3

I work in autonomous robotics. I will often simulate a robot without visualization, export position and rotation data to a file at ~30 fps, and then play that file back at a later time. Currently, I save the animation data in a custom-format JSON file and animate using three.js.

I am wondering if there is a better way to export this data?

I am not well versed in animation, but I suspect that I could be exporting to something like COLLADA or glTF and gain the benefits of using a format that many systems are already setup to import.

I have a few questions (some specific and some general):

  1. How do animations usually get exported in these formats? It seems that most of them have something to do with the skeletons or morphing, but neither of concepts appear to apply to my case. (Could I get a pointer to an overview of general animation concepts?)

  2. I don't really need key-framing. Is it reasonable to have key-frames at 30 to 60 fps without any need for interpolation?

  3. Do any standard animation formats save data in a format that doesn't assume some form of interpolation?

  4. Am I missing something? I'm sure my lack of knowledge in the area has hidden something that is obvious to animators.

drajc
  • 115
  • 7

2 Answers2

2

The type of animation you describe is often called "baked" animation, where some calculation has been sampled, possibly at 30 ~ 60 fps, with keyframes saved at the high sample rate. For such animations, usually linear interpolation is applied. For example, in Blender, there's a way to run the Blender Game Engine and record the physics simulation to (dense) keyframes.

As for interpolation, here's a thought experiment: Consider for a moment a polygon-based render engine wants to render a circle, but must use only straight lines. Some limited number of points are calculated around the edge of the circle, and dozens or hundreds of small line segments fill in the gaps between the points. With enough density, or with the camera far enough back, it looks round, but the line segments ensure there are no leaks or gaps in the would-be circle. The same concept applies (in time rather than in space) to baked keyframes. There's a high sample density, and straight lines (linear interpolation) fill in the gaps. If you play it in super-slow motion, you might be able to detect subtle changes in speed as new keyframes are reached. But at normal speed, it looks normal, and the frame rate doesn't need to stay locked to the sample rate.

There's a section on animations for glTF 2.0 that I'll recommend reading here (disclaimer, I'm a glTF contributor and member of the working group). In particular, look at the descriptions of node-based animations with linear interpolation.

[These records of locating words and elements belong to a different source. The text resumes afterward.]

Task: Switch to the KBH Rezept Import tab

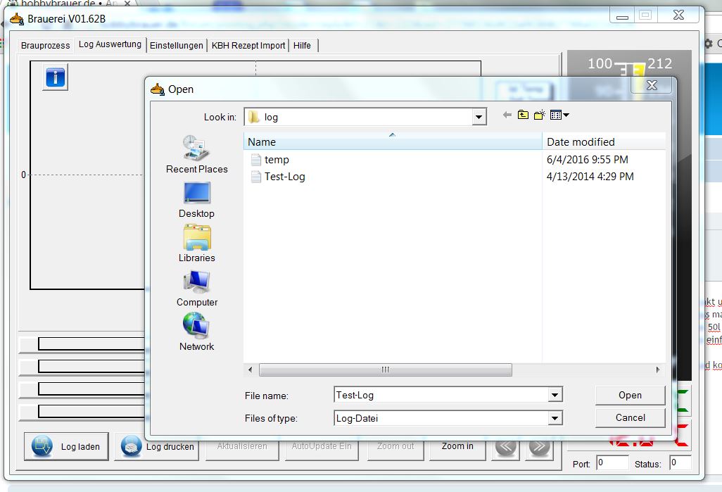Action: pos(248,46)
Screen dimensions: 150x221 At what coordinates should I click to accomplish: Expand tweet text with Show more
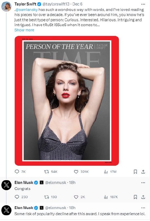[x=24, y=30]
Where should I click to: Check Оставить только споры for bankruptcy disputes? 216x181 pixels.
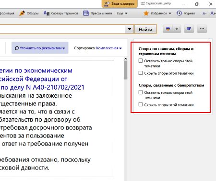[141, 92]
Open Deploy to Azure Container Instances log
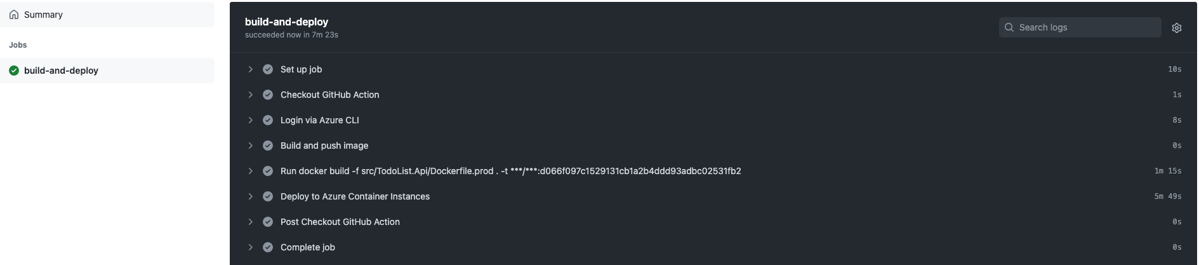 pos(713,196)
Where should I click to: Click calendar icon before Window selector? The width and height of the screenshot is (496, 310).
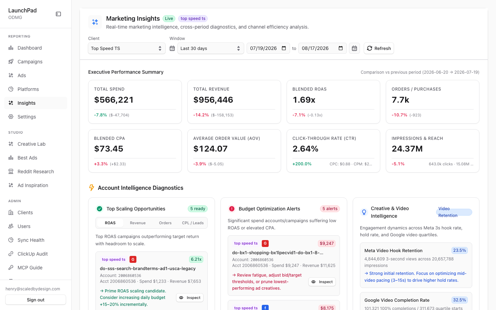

For robotics, you'll want to steer clear of skins and skeleton-based animation. Such things are not always compatible with node-based animations anyway (we've run into problems there just recently). The node-based animations are much more applicable to non-deforming robots with articulated joints and such.

emackey
  • 11,818
  • 2
  • 38
  • 58
  • Thank you for the thorough answer. So, are you saying that I should still be concerned with interpolation even when I export dense key-frames (since it would improve smoothness of playback)? That seems to make sense as I also have the ability to do slo-mo replay in my visualizer. Before I posted, I read a bit about the COLLADA and glTF animation formats, but the terminology is foreign enough to me that I asked the above question. Could you recommend a source for a quick primer on what these terms mean? – drajc Dec 14 '17 at 16:58
2

You specifically mentioned autonomous robots, and position and rotation in particular. So I assume that the robot itself is the level of granularity that is supposed to be stored here. (Just to differentiate it from an articulated robot - basically a manipulator ("arm") with several rotational or translational joints that may have different angles)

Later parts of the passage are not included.